Socioeconomic forces responsible for a high level of soil sensitivity in Italy showed a different spatial distribution centered on more specific territorial “hotspots” corresponding with urban areas, the surrounding peri-urban districts, and some additional flat and rural regions, irrespective of the latitude gradient. Representing the intimate geography of human pressure in Italy, the highest score was observed in the metropolitan areas of Milan, Rome, and Naples, the three major urban agglomerations in the country. A moderate anthropogenic pressure (scores ranging between 0.2 and 0.3) was also recorded in Northern Italy, along the Adriatic Sea coast in Central and Southern Italy and, more sparsely, in districts of South-Western Italy and the two major islands.
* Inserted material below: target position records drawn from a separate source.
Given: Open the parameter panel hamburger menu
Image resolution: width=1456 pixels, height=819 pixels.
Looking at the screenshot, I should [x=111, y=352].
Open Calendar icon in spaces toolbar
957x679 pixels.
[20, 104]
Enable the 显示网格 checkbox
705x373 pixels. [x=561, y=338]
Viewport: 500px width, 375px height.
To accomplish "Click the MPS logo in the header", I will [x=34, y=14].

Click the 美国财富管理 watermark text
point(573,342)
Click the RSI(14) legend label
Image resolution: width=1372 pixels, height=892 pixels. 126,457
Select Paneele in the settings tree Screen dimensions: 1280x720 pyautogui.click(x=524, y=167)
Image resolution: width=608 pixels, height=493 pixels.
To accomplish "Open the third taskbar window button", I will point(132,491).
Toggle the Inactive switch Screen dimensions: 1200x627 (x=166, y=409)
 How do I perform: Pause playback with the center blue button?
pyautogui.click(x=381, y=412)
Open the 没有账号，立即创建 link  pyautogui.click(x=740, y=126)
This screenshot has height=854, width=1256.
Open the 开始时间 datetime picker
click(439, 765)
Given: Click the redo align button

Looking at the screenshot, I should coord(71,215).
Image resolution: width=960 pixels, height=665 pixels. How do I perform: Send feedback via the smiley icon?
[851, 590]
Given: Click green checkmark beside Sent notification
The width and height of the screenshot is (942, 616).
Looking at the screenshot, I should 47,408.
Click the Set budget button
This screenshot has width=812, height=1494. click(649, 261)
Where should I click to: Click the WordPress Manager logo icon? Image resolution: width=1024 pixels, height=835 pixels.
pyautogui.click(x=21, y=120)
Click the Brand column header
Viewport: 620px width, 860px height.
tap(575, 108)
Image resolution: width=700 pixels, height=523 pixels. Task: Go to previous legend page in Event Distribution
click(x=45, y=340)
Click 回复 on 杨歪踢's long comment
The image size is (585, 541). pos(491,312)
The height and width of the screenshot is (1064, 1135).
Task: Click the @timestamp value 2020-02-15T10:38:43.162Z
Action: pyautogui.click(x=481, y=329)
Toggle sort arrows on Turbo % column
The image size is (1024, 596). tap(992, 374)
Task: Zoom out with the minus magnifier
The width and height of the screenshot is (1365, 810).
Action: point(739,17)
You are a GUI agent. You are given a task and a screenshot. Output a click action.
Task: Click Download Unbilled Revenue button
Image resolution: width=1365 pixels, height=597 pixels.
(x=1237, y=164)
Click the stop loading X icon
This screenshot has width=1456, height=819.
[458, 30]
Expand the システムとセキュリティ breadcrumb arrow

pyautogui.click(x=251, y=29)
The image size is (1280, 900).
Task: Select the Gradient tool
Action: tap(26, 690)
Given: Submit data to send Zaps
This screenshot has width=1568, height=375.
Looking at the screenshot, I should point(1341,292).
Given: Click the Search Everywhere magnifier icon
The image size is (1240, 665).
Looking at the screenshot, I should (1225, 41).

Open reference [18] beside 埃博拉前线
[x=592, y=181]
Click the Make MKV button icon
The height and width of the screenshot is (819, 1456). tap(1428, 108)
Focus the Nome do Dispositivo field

As far as the role of human pressure shaping soil sensitivity, homogeneous regions were basically found in the Po plain, likely the most densely populated and affluent area of Italy, hosting a mix of intensive crop and livestock, industrial activities, traditional and advanced services, and infrastructures.
Considering average scores by geographical gradients, soil sensitivity to biophysical factors increased almost linearly from Northern regions to Southern regions and increased over time more in Central-Southern Italy than in Northern Italy. The average score in Southern Italy is the highest observed all over the country (0.44 over a 0–1 scale). Soil sensitivity was the highest in lowlands (0.45 over a 0–1 scale), decreasing moderately in uplands, and reaching the lowest level in mountainous districts. These findings delineate how impacts of biophysical drivers of land degradation are, on average, more intense in flat districts of Italy when ecological conditions are less favorable (e.g., drier climate regimes), despite a generally high level of soil fertility. The largest increase over time was found in the mountainous range, declining in both uplands and lowlands, revealing a sort of “spatial rebalance” in the distribution of biophysical drivers of land degradation all over Italy. However, statistical analysis demonstrates that the distribution of the “biophysical” indicator across districts was quite similar in the time points investigated here (Spearman rank correlation testing similarities between the 1990s and 2010s scores, rs = 0.98, p < 0.001, and n = 773).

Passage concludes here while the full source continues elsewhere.